Si, por otra parte, volvemos la mirada hacia las formas de pesimismo, ¿cómo calificar a los filósofos relativistas, historicistas, al psicoanálisis freudiano, a los filósofos del devenir y de los valores, la ética de la situación, que niegan al hombre toda posibilidad de acceso a las verdades «absolutas»? ¿Y nuestro caro Jean-Paul Sartre, que define al hombre como una «pasión inútil»? (digamos de pasada que si es inútil, ¿por qué poner tanta pasión respecto a él?). Estas son las filosofías de la desesperación, del absurdo y, por consiguiente, de la nada.
En vista de esto el padre De Foucauld decía: «Siempre había creído, antes de comenzar mi ministerio, que me era preciso suplicar la humildad y la paciencia. Nunca había sospechado que más necesitaría pedir la audacia y el valor».
En un cuadro así, la palma corresponde, sin duda, al modernismo progresista, puesto que ha conseguido sintetizar los dos pecados en una misma doctrina. De una parte, vacía el dogma de toda su substancia, exigiendo nuevas fórmulas, todas provisionales, a pretexto de adaptación, de superación, de renovación; de otra parte, nos propone que salvemos la Iglesia (no a todos, no a nosotros especialmente) convirtiéndola al Mundo…
La menor cosa que a este respecto puede decirse es que estos amantes de novedades se engañan grandemente (como la mayoría de los amantes) ya que este orgullo, que es la negación de la esperanza cristiana, es tan viejo como el mismo Adán. No significaba otra cosa Peguy cuando decía que «el más viejo error de la humanidad» era la creencia de que nunca había habido nada tan bueno, tan bello, como lo alcanzado en nuestros días.

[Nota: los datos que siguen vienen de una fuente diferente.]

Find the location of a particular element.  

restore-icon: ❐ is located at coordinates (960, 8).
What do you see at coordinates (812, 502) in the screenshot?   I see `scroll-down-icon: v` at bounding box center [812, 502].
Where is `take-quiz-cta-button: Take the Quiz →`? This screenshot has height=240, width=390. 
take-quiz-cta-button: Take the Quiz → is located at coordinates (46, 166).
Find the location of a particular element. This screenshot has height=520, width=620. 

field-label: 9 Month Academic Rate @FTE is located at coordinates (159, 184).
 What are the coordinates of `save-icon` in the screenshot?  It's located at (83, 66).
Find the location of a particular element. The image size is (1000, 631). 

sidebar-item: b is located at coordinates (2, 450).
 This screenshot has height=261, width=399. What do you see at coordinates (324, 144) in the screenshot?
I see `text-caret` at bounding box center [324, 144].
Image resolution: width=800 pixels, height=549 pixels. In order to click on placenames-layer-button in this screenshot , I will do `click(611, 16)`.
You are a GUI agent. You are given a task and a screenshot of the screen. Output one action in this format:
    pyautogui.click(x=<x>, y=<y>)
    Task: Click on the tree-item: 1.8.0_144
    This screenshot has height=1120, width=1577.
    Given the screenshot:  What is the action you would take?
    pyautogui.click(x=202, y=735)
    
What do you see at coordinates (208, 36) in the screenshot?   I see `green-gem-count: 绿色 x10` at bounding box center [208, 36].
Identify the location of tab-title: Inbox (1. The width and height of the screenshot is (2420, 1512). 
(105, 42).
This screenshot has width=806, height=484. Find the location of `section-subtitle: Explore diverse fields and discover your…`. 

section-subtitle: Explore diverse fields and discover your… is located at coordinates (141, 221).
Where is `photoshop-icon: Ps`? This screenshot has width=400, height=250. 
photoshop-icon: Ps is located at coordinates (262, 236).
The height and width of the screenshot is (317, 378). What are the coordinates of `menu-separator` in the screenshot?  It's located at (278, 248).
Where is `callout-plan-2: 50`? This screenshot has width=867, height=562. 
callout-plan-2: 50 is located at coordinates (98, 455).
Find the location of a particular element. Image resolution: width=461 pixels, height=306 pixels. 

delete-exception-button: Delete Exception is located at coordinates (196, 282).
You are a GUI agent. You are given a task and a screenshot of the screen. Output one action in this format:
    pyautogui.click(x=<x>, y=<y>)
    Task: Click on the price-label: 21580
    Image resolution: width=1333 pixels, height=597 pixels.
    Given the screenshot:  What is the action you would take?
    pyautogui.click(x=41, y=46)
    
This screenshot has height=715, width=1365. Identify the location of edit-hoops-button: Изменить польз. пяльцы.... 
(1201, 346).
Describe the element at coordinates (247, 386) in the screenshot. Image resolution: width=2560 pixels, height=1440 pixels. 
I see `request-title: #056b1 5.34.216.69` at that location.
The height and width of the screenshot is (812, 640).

Esa bobada ─que lo es─ consiste en no saber ver que todo esto, que buscan ciega y desesperadamente, nos lo había prometido Cristo ya hace mucho tiempo. Pues, ¿qué «sobrepasar» es superior al logro de la visión de Dios cara a cara? ¿Qué «desarrollo» más elevado puede haber que el logro desde aquí de la participación en la vida divina por la gracia? La ciencia del bien y el mal no es sino la sabiduría de Cristo. ¿Qué dicha es superior a la vida virtuosa? ¿Qué orden social es más armonioso que el de la Ciudad cristiana respetuosa de Dios y de la ley natural?
A todas aquellas divagaciones, la conciencia cristiana opone un NO simple y radical. Rechazamos los «landemains qui chantent», pues se convierten en rechinar de dientes, rechazamos la sociedad sin clases que no es sino una nueva máquina del despotismo totalitario y tecnocrático, y por encima de todo rechazamos que la Iglesia deba intentar salvarse convirtiéndose al Mundo, puesto que ─como aprendimos en el humilde catecismo de nuestra niñez─ solamente la Iglesia ha recibido la promesa de la vida eterna, y siempre responderemos a este mundo sin brújula, con estas palabras de Bernanos: «No son nuestra angustia ni nuestro temor lo que nos hace aborrecer al mundo moderno; lo aborrecemos con toda nuestra esperanza».
El cristiano, animado por la esperanza sobrenatural, se halla más allá del pesimismo y del optimismo Sabemos que nuestra vida es una mezcla de Pasión y de Resurrección, y en este año de nuestra fe (que también es el de nuestra esperanza), con Job (pues Job y el Apocalipsis son las lecturas para los tiempos de grandes pruebas), repetimos en alta voz: «Sé que mi Redent0r Vive y, por eso, que resucitaré de la tierra en el último día, esta esperanza descansa en mi seno». Todos somos peregrinos, viatores, itinerantes que gozamos desde aquí del gozo de nuestro destino. Spe gaudentes: «Tened el gozo que da la esperanza», dijo el Apóstol. Debemos pedir, pues, a Nuestra Señora de la Santa Esperanza que nos consiga a todos la gracia de nuestra mutua conversión.